In 2040, British Columbia will officially outlaw purchasing new vehicles that run on fossil fuels.
The Zero-Emission Vehicles Act, adopted in 2019, requires automakers to meet an escalating annual percentage of zero-emission vehicle sales and leases, reaching 10 per cent of light-duty vehicle sales by 2025, 30 per cent by 2030 and 100 per cent by 2040.
Municipalities across the province are working toward implementing more electric vehicle (EV) charging infrastructure to prepare for the shift.
With that in mind, the Resort Municipality of Whistler (RMOW) is partnering with the District of Squamish to host a webinar to educate people interested in installing EV infrastructure in their homes, stratas and multi-unit buildings.
The 90-minute webinar will begin on Wednesday, Oct. 26, at 7 p.m.

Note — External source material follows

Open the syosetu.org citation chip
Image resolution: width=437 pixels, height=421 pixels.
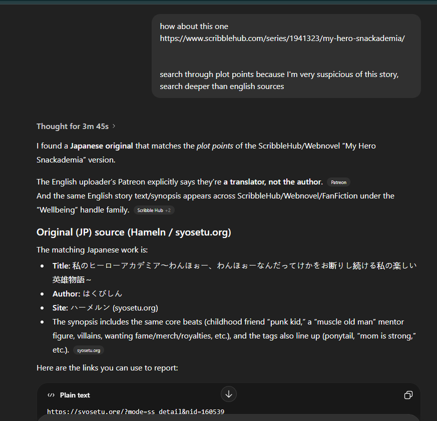[x=89, y=351]
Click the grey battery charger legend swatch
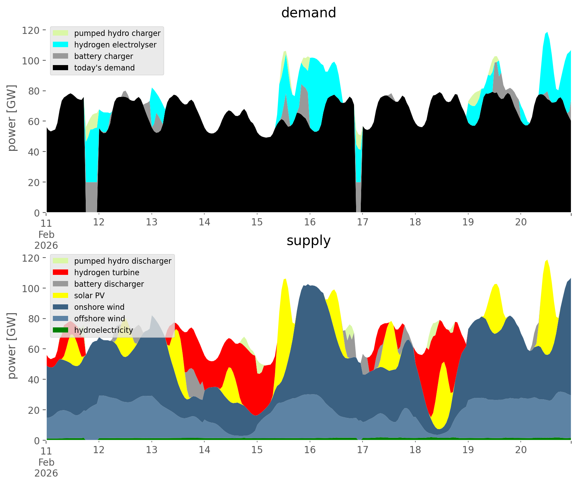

The webinar will allow people to learn from EV experts about the latest charging technology, how to engage their strata council and property managers, and how to take advantage of rebates.
"It's going to be an opportunity to learn from experts about the latest in charging technology and focus on how to install EV charging infrastructure for apartments and condos or multi-unit residential buildings emerging in Squamish and Whistler,” said the District of Squamish's manager of sustainability, Ian Picketts.
“There'll be an opportunity to talk to residents of apartments and condos who have already gone through this so they can share their stories and some hints and tips."
British Columbia has consistently had one of the highest uptakes of electric vehicles in Canada. Encouraged by the province's high gas prices and with help from government subsidies, electric cars have become increasingly popular.
In 2021, Statistics Canada found that 93.4 per cent of new zero-emission vehicles were registered in Canada’s three largest provinces: 42.8 per cent in Quebec, 27.7 per cent in British Columbia, and 22.9 per cent in Ontario.
According to Picketts, Squamish and Whistler are on the right track for being prepared to transition to electric vehicles, but there are more investments to be made.
“We will definitely need more infrastructure, but I do strongly think that there is ample time to be ready for that change; the fact is I think we are moving towards being ready,” Picketts said.
In August, Whistler adopted a new green building policy that requires new multi-unit buildings to put EV charging infrastructure in place so that buildings can add additional charging stations as needed.
In addition to encouraging strata and existing multi-unit buildings to add new EV infrastructure, the RMOW has moved forward on implementing a new EV strategy which aims to have 50 per cent of cars registered in Whistler be electric vehicles by 2030.
Thanks to a grant from CleanBC, the entire Sea to Sky corridor will receive an expansion of 41 charging locations. Long-term, the RMOW hopes to have 348 Level 2 or 87 DC fast chargers or an equivalent combination of the two in the municipality to keep up as more people transition to EVs.